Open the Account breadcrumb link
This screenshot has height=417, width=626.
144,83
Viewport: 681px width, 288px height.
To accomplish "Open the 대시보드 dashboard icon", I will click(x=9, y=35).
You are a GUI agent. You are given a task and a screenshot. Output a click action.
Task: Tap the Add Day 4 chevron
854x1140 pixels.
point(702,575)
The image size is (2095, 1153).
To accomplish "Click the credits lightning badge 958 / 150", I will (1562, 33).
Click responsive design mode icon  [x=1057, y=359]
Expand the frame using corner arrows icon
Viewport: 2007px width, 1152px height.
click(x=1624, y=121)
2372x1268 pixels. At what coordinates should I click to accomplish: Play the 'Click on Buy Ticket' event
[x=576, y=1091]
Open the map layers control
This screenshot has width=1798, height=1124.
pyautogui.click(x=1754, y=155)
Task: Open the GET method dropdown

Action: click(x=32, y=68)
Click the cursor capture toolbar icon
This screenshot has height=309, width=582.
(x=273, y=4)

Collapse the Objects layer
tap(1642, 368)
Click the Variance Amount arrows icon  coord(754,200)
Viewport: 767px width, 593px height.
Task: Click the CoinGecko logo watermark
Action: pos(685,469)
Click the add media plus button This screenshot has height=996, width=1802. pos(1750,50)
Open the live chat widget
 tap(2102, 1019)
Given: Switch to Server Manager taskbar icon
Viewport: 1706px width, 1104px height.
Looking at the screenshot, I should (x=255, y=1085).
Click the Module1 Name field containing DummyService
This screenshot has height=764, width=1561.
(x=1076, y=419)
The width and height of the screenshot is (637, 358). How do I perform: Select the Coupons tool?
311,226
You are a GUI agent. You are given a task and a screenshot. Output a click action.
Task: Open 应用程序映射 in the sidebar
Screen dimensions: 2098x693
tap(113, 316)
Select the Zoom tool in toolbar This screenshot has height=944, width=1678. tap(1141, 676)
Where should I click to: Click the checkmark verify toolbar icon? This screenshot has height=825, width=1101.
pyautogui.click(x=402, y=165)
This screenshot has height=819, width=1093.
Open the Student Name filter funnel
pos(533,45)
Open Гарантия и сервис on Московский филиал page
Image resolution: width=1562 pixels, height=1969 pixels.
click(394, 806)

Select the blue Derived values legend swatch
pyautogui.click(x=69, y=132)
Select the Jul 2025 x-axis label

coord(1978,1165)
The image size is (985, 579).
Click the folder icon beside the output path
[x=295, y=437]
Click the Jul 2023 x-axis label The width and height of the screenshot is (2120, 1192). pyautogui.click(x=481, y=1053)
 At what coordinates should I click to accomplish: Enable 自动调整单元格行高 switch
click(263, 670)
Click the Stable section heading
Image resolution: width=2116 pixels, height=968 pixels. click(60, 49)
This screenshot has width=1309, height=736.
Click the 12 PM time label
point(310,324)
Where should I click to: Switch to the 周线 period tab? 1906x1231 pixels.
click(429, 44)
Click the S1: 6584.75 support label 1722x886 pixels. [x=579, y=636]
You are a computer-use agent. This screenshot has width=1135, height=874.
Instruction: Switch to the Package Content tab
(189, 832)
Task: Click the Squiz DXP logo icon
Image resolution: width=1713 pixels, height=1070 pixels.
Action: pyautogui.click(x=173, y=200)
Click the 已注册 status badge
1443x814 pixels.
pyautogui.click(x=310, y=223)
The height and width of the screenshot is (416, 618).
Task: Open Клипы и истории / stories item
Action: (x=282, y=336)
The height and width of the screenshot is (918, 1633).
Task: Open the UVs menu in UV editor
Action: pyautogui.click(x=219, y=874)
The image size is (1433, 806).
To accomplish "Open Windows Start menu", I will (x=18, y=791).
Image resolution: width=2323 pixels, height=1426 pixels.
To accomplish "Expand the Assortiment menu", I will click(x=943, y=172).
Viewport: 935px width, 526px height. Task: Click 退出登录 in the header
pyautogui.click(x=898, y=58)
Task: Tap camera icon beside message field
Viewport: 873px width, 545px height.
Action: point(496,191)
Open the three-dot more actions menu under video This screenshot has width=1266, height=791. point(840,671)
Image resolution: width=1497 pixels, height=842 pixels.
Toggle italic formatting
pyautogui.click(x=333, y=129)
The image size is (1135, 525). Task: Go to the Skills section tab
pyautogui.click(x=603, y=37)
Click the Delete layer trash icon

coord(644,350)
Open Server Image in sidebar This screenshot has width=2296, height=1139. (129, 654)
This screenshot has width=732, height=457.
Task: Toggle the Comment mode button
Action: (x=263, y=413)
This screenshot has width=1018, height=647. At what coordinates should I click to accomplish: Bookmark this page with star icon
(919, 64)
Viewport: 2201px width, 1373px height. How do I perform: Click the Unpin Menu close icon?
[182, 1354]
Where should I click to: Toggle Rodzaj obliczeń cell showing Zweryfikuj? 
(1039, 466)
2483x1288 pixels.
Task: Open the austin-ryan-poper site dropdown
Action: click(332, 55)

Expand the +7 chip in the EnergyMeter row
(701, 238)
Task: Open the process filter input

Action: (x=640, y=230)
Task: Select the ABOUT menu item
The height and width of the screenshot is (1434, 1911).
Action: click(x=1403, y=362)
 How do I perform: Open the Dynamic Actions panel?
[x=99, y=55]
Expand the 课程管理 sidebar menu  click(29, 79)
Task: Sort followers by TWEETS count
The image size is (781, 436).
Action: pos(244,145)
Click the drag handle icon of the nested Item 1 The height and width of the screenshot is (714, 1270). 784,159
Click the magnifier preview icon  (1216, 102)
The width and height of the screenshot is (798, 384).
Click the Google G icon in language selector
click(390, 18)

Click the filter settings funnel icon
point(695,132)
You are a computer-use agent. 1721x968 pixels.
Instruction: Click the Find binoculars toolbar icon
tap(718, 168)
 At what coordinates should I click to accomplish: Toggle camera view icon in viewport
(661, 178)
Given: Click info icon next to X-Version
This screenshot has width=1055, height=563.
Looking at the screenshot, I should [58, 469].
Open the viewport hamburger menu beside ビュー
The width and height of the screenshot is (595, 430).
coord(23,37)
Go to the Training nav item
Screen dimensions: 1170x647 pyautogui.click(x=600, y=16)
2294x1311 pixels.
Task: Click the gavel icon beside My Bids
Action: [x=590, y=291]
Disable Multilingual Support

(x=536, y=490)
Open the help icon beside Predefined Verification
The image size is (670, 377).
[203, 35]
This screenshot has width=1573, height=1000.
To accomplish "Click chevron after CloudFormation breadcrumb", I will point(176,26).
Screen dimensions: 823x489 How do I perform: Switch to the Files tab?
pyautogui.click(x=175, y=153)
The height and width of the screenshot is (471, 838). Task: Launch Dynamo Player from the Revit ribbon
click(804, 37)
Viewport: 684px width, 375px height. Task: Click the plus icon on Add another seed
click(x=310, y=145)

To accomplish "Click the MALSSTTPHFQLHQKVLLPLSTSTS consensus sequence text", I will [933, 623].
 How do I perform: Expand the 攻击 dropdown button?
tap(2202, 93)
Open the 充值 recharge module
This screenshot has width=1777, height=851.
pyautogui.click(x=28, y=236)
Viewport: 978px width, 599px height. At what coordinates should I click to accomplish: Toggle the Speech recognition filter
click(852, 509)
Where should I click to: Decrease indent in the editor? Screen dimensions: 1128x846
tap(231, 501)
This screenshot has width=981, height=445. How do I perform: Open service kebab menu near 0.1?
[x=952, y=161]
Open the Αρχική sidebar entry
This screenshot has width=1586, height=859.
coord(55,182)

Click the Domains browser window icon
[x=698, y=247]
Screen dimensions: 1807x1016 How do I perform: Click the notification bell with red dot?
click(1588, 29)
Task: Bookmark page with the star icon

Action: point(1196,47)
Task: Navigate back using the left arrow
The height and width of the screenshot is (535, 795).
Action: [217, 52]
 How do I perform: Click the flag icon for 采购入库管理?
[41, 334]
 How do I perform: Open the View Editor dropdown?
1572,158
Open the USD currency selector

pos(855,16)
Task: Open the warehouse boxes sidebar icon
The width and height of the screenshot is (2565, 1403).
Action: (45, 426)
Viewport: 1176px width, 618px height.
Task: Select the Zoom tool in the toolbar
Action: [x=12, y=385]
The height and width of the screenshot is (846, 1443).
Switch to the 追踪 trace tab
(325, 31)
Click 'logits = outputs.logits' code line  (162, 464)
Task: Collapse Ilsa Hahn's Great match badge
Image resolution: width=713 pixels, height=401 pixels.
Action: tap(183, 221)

_Task item:_
Only the lines from the one containing "The width and height of the screenshot is (2565, 1403)." through the end of the material belong in the answer, each restated word for word.

_Exercise response:_
The width and height of the screenshot is (2565, 1403).
Action: (45, 426)
Viewport: 1176px width, 618px height.
Task: Select the Zoom tool in the toolbar
Action: [x=12, y=385]
The height and width of the screenshot is (846, 1443).
Switch to the 追踪 trace tab
(325, 31)
Click 'logits = outputs.logits' code line  (162, 464)
Task: Collapse Ilsa Hahn's Great match badge
Image resolution: width=713 pixels, height=401 pixels.
Action: tap(183, 221)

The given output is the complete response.